🤖 AI Summary
This paper investigates partition dependence in belief reporting—the systematic variation in individuals’ probability judgments about the same event depending on how the state space is partitioned. To address this, we propose the first entropy-regularized belief reporting model: it formalizes the trade-off between fidelity to an agent’s internal prior and avoidance of overcommitment by augmenting the KL-divergence minimization objective with an entropy term. The model is rigorously axiomatized and empirically validated against experimental data from Benjamin et al. (2017), successfully reproducing and explaining key partition dependence biases.
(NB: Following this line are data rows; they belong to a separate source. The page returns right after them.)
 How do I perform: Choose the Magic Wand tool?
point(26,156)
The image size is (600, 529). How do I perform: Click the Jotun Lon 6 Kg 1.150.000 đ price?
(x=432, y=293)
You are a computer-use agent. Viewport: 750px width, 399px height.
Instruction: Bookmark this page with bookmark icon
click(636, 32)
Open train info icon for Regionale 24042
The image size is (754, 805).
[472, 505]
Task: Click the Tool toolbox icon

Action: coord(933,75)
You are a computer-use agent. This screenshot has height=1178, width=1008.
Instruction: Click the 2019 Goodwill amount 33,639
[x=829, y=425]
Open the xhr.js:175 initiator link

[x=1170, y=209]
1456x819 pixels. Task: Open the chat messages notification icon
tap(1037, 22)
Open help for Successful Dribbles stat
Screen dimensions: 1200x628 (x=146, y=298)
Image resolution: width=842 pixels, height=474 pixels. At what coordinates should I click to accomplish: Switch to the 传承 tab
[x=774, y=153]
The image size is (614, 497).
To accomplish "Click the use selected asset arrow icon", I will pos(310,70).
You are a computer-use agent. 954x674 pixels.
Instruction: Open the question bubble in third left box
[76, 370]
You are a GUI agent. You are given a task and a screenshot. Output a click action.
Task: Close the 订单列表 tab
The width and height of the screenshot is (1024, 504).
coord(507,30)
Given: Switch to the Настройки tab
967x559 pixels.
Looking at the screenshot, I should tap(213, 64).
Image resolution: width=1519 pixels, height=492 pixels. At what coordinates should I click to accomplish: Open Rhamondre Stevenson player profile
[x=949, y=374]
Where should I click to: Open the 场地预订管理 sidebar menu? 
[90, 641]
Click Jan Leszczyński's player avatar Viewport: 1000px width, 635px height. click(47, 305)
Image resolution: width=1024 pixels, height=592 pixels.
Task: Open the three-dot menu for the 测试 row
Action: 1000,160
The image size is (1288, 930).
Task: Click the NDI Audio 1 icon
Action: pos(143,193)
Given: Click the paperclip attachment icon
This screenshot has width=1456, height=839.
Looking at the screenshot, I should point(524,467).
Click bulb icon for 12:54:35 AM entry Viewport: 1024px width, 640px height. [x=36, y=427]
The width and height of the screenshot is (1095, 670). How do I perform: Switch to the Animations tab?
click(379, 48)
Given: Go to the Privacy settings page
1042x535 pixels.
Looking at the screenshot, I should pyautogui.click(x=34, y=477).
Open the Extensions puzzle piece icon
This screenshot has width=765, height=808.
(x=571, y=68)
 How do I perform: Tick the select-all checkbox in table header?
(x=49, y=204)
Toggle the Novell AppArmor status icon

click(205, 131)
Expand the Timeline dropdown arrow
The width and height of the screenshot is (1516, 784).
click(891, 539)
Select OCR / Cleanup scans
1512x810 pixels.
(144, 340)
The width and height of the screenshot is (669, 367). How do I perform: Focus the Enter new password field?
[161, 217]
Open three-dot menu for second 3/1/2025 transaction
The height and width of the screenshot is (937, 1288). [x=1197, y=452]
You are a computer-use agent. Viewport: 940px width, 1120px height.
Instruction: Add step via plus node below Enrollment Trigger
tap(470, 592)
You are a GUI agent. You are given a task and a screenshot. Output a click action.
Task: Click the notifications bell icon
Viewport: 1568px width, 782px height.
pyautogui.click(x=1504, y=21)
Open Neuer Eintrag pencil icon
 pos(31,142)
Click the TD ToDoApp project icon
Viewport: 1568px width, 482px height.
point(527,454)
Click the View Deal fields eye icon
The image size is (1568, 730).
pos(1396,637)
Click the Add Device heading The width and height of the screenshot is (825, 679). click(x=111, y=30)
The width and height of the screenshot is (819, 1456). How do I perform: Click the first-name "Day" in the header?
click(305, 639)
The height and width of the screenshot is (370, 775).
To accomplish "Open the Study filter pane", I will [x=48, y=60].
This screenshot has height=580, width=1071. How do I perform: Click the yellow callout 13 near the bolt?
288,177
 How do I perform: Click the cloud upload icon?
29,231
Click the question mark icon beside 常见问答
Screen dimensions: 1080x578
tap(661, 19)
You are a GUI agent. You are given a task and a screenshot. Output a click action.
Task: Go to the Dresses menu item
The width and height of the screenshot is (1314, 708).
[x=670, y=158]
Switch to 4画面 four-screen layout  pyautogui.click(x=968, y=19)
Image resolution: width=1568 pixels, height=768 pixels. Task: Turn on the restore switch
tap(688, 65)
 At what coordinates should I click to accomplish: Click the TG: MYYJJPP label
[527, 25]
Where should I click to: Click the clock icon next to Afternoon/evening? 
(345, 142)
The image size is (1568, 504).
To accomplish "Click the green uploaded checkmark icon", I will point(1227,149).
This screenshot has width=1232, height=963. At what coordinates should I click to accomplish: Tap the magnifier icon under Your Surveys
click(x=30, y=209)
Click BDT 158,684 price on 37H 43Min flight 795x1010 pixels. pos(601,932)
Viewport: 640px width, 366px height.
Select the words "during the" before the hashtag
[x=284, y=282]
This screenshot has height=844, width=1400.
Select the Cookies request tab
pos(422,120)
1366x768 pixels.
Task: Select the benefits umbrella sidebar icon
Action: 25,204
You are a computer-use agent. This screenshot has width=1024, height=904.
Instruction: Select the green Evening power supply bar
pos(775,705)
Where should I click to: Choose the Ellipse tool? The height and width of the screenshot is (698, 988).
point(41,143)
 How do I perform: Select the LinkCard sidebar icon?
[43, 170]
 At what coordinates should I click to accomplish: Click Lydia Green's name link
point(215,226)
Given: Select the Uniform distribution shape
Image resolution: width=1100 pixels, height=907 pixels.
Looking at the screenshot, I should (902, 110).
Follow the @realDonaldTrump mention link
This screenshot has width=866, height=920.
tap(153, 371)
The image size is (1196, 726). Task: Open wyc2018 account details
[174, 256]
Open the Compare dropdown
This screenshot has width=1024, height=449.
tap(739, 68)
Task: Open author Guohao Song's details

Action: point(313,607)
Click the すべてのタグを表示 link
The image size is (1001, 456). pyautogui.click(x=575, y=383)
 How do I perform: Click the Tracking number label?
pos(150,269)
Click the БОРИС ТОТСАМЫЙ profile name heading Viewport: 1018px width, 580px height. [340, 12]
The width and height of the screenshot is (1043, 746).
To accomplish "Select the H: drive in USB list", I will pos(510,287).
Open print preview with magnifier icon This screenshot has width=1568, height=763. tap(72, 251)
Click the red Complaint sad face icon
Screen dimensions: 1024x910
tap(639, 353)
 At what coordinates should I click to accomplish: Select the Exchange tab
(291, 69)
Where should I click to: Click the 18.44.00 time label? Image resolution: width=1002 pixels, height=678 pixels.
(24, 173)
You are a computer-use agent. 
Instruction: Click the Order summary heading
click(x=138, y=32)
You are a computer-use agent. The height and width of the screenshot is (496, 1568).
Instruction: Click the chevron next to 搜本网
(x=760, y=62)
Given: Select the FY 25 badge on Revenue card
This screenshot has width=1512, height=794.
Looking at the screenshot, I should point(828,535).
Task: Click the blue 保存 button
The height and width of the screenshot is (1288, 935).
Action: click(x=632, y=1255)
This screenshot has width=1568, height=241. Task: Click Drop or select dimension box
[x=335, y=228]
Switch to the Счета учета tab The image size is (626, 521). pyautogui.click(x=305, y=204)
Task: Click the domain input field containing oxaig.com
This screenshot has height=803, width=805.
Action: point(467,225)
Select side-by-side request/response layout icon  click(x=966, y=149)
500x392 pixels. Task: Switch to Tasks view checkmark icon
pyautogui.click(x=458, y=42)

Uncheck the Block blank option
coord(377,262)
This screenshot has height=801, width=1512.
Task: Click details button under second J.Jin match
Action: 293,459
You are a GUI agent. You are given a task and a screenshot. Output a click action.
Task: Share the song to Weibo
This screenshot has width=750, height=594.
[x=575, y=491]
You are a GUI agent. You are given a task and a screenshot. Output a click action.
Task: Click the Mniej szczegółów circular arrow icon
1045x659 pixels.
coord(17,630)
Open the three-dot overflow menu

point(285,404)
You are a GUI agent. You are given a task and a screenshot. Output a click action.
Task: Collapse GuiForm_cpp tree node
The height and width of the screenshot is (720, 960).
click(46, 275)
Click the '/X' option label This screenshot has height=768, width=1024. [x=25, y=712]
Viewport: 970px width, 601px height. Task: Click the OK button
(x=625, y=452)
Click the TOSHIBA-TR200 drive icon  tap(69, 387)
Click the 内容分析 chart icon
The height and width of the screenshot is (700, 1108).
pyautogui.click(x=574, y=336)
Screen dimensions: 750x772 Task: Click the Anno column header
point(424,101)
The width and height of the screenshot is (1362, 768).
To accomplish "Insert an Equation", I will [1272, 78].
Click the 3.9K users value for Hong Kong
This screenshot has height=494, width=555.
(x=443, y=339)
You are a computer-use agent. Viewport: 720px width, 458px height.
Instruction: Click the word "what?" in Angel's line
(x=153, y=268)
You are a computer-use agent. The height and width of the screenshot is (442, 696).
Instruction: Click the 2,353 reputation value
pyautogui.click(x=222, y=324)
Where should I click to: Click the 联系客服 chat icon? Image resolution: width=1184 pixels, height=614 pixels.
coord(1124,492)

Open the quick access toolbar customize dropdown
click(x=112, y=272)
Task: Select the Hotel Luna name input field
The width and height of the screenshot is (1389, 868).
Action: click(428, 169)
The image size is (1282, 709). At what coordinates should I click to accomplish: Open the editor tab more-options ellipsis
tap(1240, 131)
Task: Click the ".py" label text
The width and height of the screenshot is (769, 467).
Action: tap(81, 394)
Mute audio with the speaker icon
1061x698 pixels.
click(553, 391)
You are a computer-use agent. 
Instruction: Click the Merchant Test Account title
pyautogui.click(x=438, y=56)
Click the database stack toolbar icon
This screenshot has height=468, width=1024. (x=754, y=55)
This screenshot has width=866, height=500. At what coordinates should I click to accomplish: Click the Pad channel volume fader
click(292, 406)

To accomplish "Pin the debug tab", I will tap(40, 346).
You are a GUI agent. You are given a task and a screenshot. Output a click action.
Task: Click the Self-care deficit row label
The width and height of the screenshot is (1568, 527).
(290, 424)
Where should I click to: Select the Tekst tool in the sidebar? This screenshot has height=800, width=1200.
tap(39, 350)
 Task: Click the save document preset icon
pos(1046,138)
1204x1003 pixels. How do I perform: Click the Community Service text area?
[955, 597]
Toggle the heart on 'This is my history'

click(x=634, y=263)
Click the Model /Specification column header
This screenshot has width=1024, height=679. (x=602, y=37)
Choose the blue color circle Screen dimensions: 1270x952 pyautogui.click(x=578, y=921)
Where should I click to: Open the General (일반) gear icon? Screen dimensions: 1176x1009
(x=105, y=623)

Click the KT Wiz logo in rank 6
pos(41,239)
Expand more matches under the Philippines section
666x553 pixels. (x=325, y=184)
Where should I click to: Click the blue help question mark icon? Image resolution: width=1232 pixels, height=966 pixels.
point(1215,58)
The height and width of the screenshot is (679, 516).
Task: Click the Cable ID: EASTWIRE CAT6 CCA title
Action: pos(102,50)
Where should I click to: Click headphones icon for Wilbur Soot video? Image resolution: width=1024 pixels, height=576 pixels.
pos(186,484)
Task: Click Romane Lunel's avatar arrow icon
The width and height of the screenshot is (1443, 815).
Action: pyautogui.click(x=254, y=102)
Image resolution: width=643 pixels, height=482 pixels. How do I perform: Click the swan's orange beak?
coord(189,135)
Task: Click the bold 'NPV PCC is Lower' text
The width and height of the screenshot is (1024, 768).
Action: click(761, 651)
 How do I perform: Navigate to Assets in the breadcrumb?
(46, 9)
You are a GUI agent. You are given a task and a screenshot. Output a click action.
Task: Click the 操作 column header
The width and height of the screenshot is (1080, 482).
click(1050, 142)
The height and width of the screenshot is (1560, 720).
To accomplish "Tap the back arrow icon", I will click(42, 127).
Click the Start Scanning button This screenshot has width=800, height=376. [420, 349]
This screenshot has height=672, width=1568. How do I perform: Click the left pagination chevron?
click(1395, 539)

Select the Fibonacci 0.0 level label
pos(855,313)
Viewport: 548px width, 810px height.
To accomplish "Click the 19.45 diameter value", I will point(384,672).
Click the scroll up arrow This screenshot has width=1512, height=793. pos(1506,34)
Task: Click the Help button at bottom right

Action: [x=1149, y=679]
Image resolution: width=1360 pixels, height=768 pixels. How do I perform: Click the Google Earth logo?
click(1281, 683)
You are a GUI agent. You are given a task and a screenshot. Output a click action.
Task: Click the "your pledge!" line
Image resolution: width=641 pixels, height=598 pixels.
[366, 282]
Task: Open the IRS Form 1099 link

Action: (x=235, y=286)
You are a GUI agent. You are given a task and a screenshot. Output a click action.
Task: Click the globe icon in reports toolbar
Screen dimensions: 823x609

This work introduces entropy regularization to belief reporting for the first time, offering a novel theoretical framework for non-commitment preferences and a testable, quantitative tool for modeling belief formation under ambiguity.
📝 Abstract
This paper investigates a model of partition dependence, a widely reported experimental finding where the agent's reported beliefs depend on how the states are grouped. In the model, called Entropy Regularized Belief Reporting (ERBR), the agent is endowed with a latent benchmark prior that is unobserved by the analyst. When presented with a partition, the agent reports a prior that minimizes Kullback-Leibler divergence from the latent benchmark prior subject to entropy regularization. This captures the intuition that while the agent would like to report a prior that is close to her latent benchmark prior, she may also have a preference to remain noncommittal. I axiomatically characterize the model and apply it to the experimental data from Benjamin et al. (2017).